▶ _AIM OF THE EXERCISE_:
Tell me how many lines of the entries below include the string "computer", and give only the number.

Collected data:

· · · ·

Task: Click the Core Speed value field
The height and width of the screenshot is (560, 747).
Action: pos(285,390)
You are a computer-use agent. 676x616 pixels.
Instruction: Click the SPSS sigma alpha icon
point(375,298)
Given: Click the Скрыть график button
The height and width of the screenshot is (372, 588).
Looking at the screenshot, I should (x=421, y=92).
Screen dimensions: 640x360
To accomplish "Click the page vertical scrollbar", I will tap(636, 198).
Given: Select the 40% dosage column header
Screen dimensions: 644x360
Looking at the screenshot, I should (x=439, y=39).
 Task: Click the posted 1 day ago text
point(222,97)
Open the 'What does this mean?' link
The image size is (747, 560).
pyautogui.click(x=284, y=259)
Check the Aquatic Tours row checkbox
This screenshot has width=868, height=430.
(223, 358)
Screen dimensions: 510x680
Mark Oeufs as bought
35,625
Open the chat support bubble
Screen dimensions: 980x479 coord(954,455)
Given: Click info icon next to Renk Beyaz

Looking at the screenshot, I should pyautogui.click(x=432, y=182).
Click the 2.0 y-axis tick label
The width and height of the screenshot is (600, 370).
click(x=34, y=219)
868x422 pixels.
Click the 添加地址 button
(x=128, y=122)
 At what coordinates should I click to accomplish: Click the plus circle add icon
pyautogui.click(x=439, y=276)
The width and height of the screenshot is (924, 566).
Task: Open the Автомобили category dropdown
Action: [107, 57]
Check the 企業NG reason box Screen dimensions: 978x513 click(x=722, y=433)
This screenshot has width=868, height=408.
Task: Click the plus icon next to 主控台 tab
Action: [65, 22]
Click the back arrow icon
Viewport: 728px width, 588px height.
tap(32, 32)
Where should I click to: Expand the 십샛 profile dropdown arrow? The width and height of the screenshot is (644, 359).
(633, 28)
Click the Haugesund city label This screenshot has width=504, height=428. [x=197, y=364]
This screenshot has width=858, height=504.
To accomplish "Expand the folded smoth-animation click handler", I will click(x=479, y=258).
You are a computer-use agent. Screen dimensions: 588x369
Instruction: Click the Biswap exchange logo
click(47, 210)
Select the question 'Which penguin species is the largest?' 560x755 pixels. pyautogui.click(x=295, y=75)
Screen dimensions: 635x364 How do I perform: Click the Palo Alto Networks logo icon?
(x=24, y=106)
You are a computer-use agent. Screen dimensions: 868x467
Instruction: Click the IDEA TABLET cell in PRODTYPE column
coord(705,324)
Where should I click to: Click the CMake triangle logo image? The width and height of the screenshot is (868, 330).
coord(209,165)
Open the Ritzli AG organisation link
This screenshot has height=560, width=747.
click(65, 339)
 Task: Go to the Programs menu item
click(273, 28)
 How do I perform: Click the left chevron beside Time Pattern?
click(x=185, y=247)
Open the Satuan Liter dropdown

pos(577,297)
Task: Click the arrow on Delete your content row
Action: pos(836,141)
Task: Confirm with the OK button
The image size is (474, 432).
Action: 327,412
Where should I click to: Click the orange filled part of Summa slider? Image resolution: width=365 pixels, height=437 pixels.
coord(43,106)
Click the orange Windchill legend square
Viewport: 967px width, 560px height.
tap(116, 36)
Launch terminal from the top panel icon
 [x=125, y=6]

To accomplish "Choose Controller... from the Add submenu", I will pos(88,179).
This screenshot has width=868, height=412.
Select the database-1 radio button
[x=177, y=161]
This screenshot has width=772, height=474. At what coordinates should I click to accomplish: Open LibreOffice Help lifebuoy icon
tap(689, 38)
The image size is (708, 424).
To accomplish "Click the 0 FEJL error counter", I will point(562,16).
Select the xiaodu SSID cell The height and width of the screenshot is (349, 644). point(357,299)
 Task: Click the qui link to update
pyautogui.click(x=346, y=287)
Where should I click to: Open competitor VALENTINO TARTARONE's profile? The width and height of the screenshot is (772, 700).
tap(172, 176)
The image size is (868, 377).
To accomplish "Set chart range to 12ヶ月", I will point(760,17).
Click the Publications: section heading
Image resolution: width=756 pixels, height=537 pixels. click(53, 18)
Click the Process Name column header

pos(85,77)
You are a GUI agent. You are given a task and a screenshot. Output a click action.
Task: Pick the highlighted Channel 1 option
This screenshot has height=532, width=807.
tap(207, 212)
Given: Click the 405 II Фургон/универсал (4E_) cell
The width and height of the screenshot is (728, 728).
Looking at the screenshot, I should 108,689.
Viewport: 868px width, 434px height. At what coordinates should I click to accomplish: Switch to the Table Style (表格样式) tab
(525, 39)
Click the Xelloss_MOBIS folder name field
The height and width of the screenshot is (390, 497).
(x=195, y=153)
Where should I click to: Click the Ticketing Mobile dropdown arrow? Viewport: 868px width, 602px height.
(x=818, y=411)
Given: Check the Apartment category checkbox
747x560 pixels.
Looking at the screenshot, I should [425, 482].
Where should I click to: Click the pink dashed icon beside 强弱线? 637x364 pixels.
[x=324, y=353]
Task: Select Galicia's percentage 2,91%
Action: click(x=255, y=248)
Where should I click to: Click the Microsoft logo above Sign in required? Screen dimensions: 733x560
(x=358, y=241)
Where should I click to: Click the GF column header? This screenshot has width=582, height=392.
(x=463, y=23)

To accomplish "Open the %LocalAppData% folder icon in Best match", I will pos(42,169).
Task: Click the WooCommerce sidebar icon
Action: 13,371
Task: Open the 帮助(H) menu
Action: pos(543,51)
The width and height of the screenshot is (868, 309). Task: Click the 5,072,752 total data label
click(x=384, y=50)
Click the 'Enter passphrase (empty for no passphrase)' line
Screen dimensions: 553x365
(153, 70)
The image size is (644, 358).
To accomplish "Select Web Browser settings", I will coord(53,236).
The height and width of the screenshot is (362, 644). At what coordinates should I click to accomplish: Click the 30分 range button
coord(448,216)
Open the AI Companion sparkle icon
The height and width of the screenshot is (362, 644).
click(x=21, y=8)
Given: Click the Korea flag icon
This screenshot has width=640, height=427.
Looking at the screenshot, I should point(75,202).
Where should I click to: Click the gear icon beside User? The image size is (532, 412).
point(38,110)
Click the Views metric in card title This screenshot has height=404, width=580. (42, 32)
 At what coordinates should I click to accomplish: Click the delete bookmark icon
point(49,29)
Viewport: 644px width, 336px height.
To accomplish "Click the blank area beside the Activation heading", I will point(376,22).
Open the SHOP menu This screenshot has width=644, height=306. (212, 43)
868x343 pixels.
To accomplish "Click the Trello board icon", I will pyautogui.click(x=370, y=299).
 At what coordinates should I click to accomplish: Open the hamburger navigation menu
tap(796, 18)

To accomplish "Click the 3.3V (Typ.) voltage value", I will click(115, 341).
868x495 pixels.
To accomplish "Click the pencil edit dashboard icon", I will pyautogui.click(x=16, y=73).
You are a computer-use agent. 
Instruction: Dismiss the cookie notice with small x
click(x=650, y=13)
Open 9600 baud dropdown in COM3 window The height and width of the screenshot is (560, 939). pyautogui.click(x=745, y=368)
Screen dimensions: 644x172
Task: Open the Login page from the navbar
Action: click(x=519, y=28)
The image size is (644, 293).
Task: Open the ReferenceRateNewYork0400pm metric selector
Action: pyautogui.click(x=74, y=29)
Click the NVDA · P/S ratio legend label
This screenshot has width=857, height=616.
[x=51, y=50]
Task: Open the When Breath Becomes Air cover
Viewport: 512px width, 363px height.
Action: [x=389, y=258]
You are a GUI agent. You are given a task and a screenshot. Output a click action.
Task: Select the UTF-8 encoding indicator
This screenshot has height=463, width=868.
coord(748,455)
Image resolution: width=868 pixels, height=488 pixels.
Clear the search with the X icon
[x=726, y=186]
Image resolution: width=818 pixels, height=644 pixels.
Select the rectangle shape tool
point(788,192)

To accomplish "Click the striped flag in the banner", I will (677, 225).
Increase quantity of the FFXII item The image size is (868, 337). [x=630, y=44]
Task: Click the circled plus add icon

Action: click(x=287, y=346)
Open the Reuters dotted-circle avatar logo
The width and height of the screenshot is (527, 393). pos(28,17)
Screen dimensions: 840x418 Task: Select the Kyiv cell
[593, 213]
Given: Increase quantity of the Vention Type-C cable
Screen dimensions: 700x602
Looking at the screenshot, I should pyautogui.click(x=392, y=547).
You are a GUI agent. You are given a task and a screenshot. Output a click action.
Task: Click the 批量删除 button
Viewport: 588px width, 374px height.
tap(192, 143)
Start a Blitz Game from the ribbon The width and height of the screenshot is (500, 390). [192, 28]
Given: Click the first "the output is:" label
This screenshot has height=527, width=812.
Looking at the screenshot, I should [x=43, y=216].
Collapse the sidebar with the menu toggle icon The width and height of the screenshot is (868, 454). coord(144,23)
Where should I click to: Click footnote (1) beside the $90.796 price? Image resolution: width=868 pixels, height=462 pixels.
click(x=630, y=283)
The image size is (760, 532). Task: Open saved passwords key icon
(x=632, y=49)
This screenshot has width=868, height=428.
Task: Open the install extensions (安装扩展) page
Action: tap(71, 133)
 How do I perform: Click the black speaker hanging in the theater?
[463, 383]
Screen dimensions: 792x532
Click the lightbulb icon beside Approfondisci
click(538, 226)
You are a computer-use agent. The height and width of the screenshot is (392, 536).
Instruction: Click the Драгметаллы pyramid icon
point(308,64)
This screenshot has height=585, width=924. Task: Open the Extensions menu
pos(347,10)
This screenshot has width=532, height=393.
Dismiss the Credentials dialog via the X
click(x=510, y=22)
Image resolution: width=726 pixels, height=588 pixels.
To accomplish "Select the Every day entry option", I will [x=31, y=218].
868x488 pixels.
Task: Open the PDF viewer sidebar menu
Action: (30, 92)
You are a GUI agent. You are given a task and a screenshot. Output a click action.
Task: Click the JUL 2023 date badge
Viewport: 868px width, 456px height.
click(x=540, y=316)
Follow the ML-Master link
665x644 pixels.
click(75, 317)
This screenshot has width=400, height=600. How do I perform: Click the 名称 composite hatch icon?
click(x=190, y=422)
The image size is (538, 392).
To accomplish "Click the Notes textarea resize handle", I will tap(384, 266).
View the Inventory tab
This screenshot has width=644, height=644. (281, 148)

· · · ·

▶ _EXPECTED ANSWER_:
5